In full and unchanged, output the entries that follow.

==== Data for this exercise ====

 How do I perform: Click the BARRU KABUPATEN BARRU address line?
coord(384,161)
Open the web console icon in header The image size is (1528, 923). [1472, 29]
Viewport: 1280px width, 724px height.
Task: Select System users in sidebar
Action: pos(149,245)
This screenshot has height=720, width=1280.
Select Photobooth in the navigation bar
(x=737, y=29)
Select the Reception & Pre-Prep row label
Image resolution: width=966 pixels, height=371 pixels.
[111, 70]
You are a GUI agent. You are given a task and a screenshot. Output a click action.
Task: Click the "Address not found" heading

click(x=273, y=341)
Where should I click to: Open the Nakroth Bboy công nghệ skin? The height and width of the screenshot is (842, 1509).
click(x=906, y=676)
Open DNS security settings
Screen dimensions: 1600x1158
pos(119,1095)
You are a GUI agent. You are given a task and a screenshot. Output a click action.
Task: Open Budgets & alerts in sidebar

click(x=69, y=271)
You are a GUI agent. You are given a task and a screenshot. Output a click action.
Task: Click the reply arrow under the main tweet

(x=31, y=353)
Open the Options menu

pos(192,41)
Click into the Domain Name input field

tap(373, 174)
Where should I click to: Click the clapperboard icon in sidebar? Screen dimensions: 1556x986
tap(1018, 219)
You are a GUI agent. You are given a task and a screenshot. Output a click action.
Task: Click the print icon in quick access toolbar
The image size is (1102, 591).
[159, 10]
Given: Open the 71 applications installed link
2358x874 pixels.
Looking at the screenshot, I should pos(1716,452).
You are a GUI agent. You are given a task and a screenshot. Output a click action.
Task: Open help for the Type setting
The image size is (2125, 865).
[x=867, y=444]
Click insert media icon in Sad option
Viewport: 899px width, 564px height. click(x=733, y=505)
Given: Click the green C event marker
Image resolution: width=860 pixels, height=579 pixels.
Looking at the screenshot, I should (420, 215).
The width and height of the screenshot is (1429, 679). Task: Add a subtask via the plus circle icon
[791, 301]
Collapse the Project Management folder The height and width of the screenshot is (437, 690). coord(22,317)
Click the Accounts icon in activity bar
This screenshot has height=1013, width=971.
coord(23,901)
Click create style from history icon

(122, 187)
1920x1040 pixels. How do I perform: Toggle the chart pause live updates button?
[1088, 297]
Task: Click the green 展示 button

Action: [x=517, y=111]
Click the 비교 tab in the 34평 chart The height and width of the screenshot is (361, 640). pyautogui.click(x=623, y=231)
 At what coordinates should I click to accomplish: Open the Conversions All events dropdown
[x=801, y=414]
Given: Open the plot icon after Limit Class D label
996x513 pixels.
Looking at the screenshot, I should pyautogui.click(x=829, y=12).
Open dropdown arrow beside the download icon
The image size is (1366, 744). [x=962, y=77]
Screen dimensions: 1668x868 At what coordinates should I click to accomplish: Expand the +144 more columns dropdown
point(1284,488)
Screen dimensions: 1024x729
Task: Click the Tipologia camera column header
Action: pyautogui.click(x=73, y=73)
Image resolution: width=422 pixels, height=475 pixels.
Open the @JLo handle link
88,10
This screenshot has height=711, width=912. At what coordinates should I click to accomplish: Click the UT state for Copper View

====

__Answer space__
 How do I perform: Click the BARRU KABUPATEN BARRU address line?
coord(384,161)
Open the web console icon in header The image size is (1528, 923). [1472, 29]
Viewport: 1280px width, 724px height.
Task: Select System users in sidebar
Action: pos(149,245)
This screenshot has height=720, width=1280.
Select Photobooth in the navigation bar
(x=737, y=29)
Select the Reception & Pre-Prep row label
Image resolution: width=966 pixels, height=371 pixels.
[111, 70]
You are a GUI agent. You are given a task and a screenshot. Output a click action.
Task: Click the "Address not found" heading

click(x=273, y=341)
Where should I click to: Open the Nakroth Bboy công nghệ skin? The height and width of the screenshot is (842, 1509).
click(x=906, y=676)
Open DNS security settings
Screen dimensions: 1600x1158
pos(119,1095)
You are a GUI agent. You are given a task and a screenshot. Output a click action.
Task: Open Budgets & alerts in sidebar

click(x=69, y=271)
You are a GUI agent. You are given a task and a screenshot. Output a click action.
Task: Click the reply arrow under the main tweet

(x=31, y=353)
Open the Options menu

pos(192,41)
Click into the Domain Name input field

tap(373, 174)
Where should I click to: Click the clapperboard icon in sidebar? Screen dimensions: 1556x986
tap(1018, 219)
You are a GUI agent. You are given a task and a screenshot. Output a click action.
Task: Click the print icon in quick access toolbar
The image size is (1102, 591).
[159, 10]
Given: Open the 71 applications installed link
2358x874 pixels.
Looking at the screenshot, I should pos(1716,452).
You are a GUI agent. You are given a task and a screenshot. Output a click action.
Task: Open help for the Type setting
The image size is (2125, 865).
[x=867, y=444]
Click insert media icon in Sad option
Viewport: 899px width, 564px height. click(x=733, y=505)
Given: Click the green C event marker
Image resolution: width=860 pixels, height=579 pixels.
Looking at the screenshot, I should (420, 215).
The width and height of the screenshot is (1429, 679). Task: Add a subtask via the plus circle icon
[791, 301]
Collapse the Project Management folder The height and width of the screenshot is (437, 690). coord(22,317)
Click the Accounts icon in activity bar
This screenshot has height=1013, width=971.
coord(23,901)
Click create style from history icon

(122, 187)
1920x1040 pixels. How do I perform: Toggle the chart pause live updates button?
[1088, 297]
Task: Click the green 展示 button

Action: [x=517, y=111]
Click the 비교 tab in the 34평 chart The height and width of the screenshot is (361, 640). pyautogui.click(x=623, y=231)
 At what coordinates should I click to accomplish: Open the Conversions All events dropdown
[x=801, y=414]
Given: Open the plot icon after Limit Class D label
996x513 pixels.
Looking at the screenshot, I should pyautogui.click(x=829, y=12).
Open dropdown arrow beside the download icon
The image size is (1366, 744). [x=962, y=77]
Screen dimensions: 1668x868 At what coordinates should I click to accomplish: Expand the +144 more columns dropdown
point(1284,488)
Screen dimensions: 1024x729
Task: Click the Tipologia camera column header
Action: pyautogui.click(x=73, y=73)
Image resolution: width=422 pixels, height=475 pixels.
Open the @JLo handle link
88,10
This screenshot has height=711, width=912. At what coordinates should I click to accomplish: Click the UT state for Copper View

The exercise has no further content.